(Exercise material Opens)

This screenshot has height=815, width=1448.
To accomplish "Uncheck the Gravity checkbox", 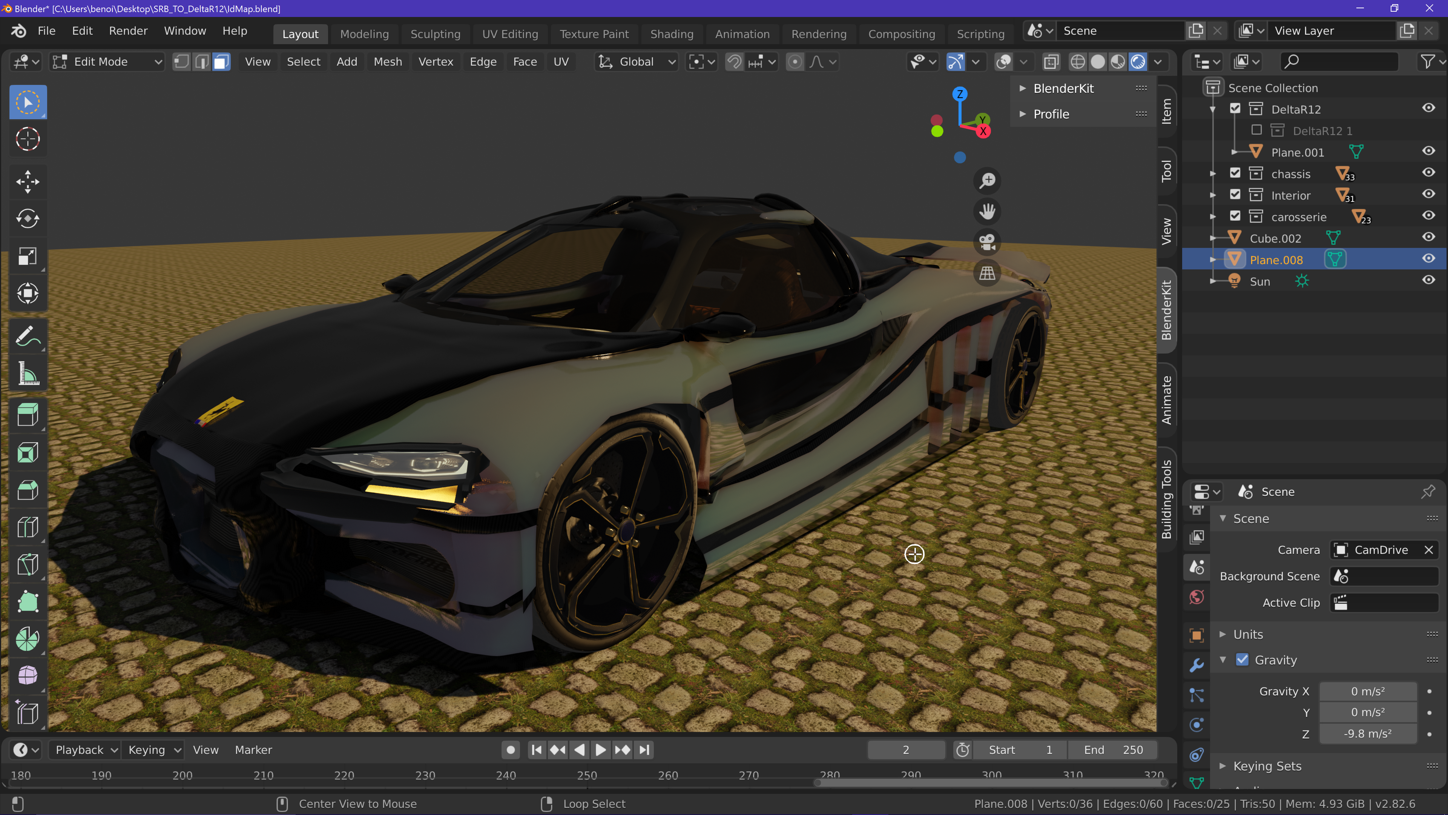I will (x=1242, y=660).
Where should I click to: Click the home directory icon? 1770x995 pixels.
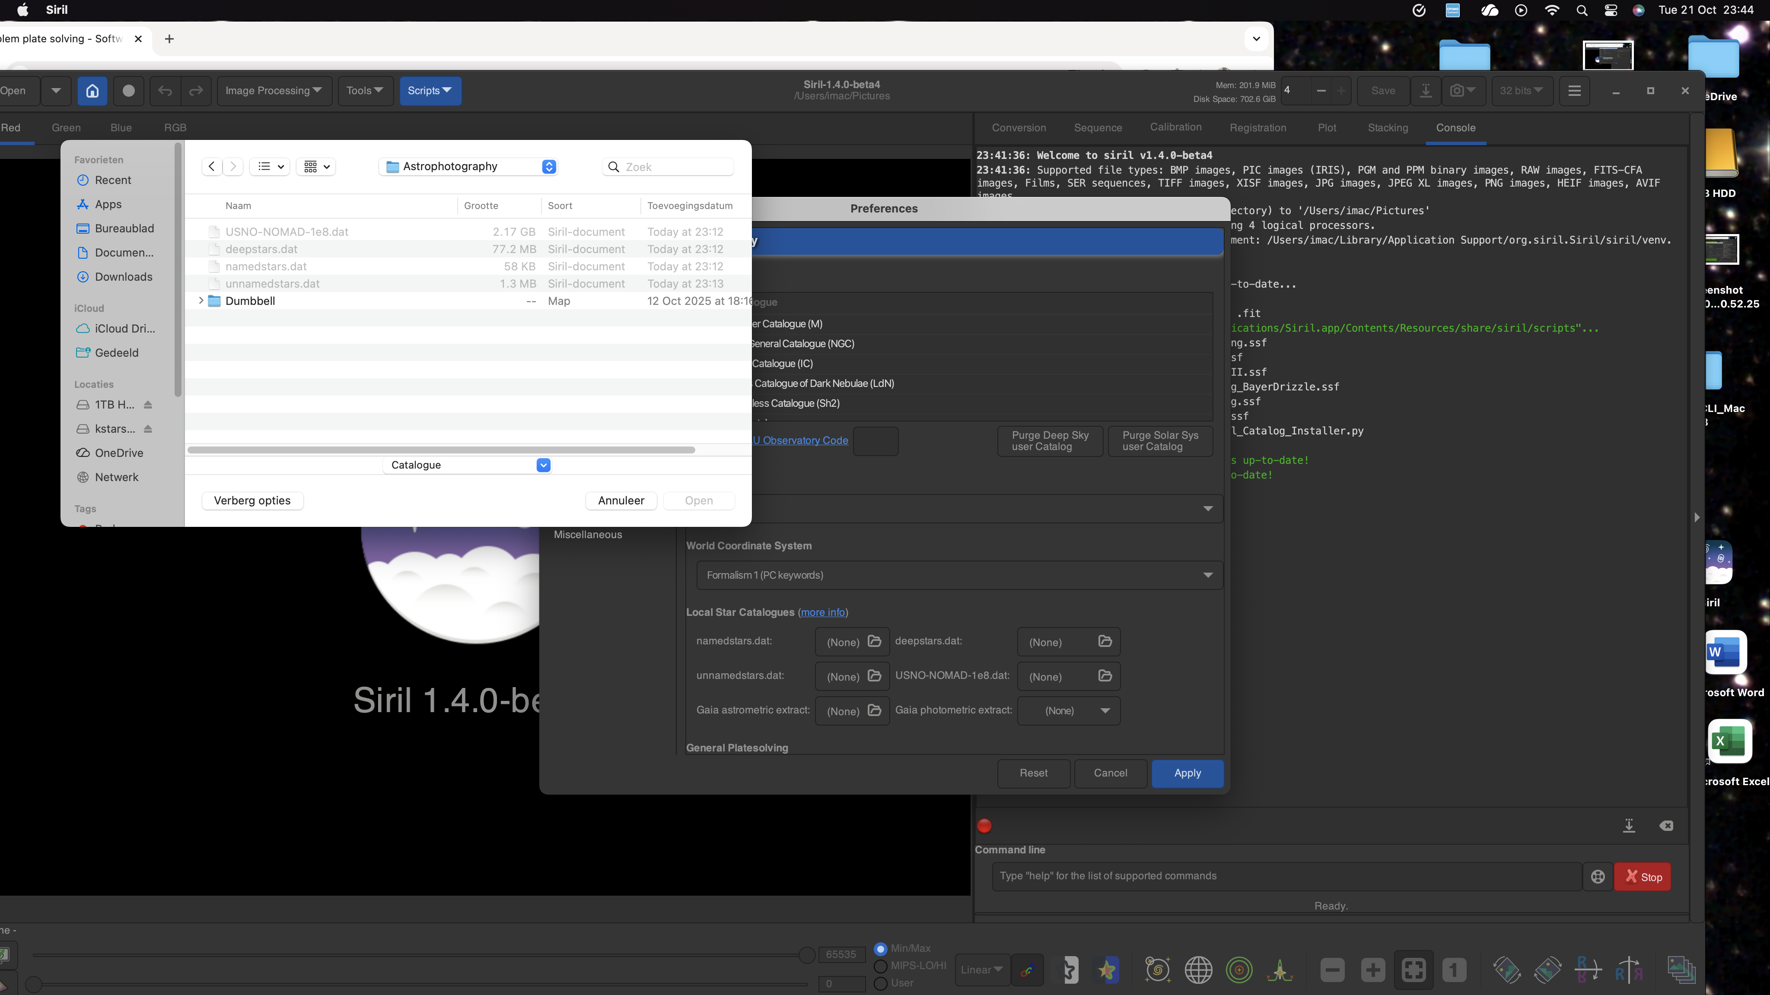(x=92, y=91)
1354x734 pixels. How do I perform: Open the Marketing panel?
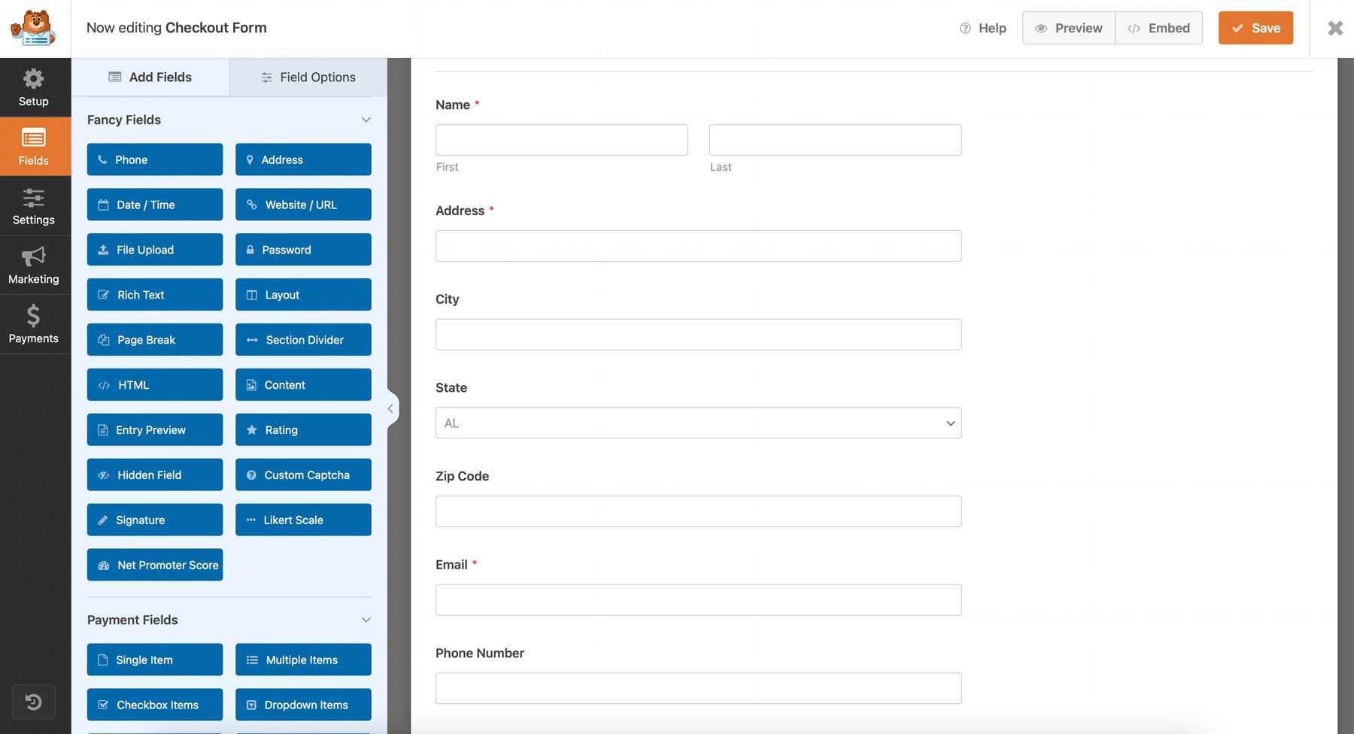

(Exercise material Closes)
(Exercise material Opens)

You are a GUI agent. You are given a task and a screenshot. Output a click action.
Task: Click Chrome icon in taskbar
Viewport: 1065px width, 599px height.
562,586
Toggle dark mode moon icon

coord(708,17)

(Exercise material Closes)

#### Work task:
Reproduce each line of the material that mentions "screenshot".

#### Reply:
This screenshot has height=815, width=1448.
You are a GUI agent. You are given a task and a screenshot. Output a click action.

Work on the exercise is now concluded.